◆ ASSIGNED TASK ◆
Give back the line that contains "Click the Applicable" and every following line, exactly as they appear, through the end of the data.

[Saved data entries]
☆ ☆ ☆

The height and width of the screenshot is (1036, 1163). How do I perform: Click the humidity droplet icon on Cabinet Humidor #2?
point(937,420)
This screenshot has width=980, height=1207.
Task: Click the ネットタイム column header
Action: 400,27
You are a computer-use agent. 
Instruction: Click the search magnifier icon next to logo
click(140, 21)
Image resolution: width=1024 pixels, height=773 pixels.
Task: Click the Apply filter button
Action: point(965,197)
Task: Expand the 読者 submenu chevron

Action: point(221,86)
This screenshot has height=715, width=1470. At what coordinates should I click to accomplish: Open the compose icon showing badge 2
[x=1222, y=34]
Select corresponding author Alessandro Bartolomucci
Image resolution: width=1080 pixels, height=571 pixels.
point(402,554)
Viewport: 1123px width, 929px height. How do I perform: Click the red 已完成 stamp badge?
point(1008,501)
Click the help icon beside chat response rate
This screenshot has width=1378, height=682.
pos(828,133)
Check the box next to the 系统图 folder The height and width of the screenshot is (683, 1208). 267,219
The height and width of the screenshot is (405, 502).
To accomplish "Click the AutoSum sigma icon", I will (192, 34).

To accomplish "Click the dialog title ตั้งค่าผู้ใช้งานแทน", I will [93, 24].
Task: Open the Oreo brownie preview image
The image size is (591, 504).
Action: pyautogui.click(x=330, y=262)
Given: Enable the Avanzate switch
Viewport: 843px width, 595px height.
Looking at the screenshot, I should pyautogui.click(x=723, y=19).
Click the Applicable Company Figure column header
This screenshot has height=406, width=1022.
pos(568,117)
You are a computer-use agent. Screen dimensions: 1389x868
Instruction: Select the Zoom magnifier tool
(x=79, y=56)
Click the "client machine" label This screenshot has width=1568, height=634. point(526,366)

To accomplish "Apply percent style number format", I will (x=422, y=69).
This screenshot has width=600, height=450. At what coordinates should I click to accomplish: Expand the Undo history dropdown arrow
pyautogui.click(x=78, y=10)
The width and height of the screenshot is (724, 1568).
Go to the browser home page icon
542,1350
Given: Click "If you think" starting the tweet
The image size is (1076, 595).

☆ ☆ ☆

◆ SOLUTION TO THIS EXERCISE ◆
Click the Applicable Company Figure column header
This screenshot has height=406, width=1022.
pos(568,117)
You are a computer-use agent. Screen dimensions: 1389x868
Instruction: Select the Zoom magnifier tool
(x=79, y=56)
Click the "client machine" label This screenshot has width=1568, height=634. point(526,366)

To accomplish "Apply percent style number format", I will (x=422, y=69).
This screenshot has width=600, height=450. At what coordinates should I click to accomplish: Expand the Undo history dropdown arrow
pyautogui.click(x=78, y=10)
The width and height of the screenshot is (724, 1568).
Go to the browser home page icon
542,1350
Given: Click "If you think" starting the tweet
The image size is (1076, 595).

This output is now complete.